Eu por exemplo quando estou me sentindo chateada coloco perfume no corpo todo uma bela lingerie brincos bonitos e um belo vestido e saio de casa para ver o que a rua me traz, a rua sempre traz alguma coisa interessante por estas paragens… uma cena engraçada, abraços de amigos, belas musicas, uma pomba gira, uma gripe suina e as vezes, apenas muito raramente uma historia de amor… Agumas destas histórias acabam, outras continuam… apenas Deus pode prever ou a memória pode contar…
O que determina se um romance vai se desenvolver depois de um início radiante de novidade é justamente a capacidade que estes indivíduos tem de adaptação um ao outro e a paciência que dispensam para tanto.
Partimos de um início na nossa infância de idéia do par ideal:
Os meninos sonham com as Barbies louras das irmãs, com as proprias mães e depois com as imagens de revistas pornográficas que veem escondido na adolescencia.

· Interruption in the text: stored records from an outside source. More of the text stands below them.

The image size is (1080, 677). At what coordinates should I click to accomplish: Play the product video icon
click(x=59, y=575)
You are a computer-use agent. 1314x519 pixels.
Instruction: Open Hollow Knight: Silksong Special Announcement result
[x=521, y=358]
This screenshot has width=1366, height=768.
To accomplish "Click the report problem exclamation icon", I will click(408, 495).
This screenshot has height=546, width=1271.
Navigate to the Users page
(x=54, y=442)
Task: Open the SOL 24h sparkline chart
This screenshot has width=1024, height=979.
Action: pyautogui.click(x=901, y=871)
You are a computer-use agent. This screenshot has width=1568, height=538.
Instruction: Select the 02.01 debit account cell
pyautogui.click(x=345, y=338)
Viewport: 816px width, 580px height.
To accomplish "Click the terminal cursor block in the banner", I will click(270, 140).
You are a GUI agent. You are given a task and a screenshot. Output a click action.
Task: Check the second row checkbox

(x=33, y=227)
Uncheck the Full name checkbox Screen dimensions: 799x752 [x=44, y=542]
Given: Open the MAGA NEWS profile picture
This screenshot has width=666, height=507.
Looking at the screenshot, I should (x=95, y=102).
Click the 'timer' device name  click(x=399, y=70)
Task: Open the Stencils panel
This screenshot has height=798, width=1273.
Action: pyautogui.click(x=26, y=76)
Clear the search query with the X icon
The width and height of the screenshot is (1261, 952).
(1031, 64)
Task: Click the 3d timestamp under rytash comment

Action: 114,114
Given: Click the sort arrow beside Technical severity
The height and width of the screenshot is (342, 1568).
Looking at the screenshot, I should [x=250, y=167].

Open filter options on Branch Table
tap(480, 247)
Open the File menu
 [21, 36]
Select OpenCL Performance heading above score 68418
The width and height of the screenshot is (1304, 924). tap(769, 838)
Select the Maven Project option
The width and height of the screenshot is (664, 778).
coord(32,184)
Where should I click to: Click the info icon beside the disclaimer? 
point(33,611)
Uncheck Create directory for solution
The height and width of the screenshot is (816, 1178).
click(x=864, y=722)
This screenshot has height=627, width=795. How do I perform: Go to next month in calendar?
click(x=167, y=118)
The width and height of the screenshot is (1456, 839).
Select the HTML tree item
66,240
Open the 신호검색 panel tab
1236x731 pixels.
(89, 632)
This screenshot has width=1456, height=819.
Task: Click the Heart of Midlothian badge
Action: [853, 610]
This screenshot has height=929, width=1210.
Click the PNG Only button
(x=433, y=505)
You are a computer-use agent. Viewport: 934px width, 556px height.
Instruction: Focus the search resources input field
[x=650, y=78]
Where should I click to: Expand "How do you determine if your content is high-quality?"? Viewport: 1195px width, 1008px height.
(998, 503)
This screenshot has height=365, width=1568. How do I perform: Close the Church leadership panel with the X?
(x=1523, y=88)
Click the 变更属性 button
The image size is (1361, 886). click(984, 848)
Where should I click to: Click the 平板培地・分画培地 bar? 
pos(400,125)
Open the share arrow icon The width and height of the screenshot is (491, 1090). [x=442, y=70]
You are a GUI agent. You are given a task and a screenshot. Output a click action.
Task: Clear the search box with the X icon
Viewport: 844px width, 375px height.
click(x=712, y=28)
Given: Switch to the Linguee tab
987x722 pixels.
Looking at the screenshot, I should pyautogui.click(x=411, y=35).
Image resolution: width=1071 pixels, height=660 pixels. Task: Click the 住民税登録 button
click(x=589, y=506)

Pouco a pouco a realização de que uma mulher é bastante mais complexa que fotografias, bonecas plásticas ou a velha e conhecida mamãe vai se tornando uma realidade para o homem. E é inegável a dificuldade que eles têm de enfrentar para iniciar uma vida sexual…
As meninas idealizam o principe outras o pai, e disso posso falar com mais propriedade… elas idealizam o homem que paga as conta, as conquista 24 horas por dia e vive dizendo o quão linda elas são, sem falar no fato que seu desejo tem de ser uma ordem. Sua virgindade é um prêmio e com o passar dos anos e mesmo depois do coito o valor da virgindade permanece mais ou menos inalterado. Para a mulher ceder a um homem é quase sempre um prêmio que pode custar bastante caro ou não.
Com o correr do tempo essas idéias se dissolvem e é preciso muito cuidado para não cristalizar as características dos homens ou mulheres que passaram por nossas vidas como definitivas ou comuns a todos os outros. Quando passamos de 28 anos é possível e natural que tenhamos tido pelo menos 2 relacionamentos na vida… e por consequência estes relacionamentos se tornam referência para todos os próximos.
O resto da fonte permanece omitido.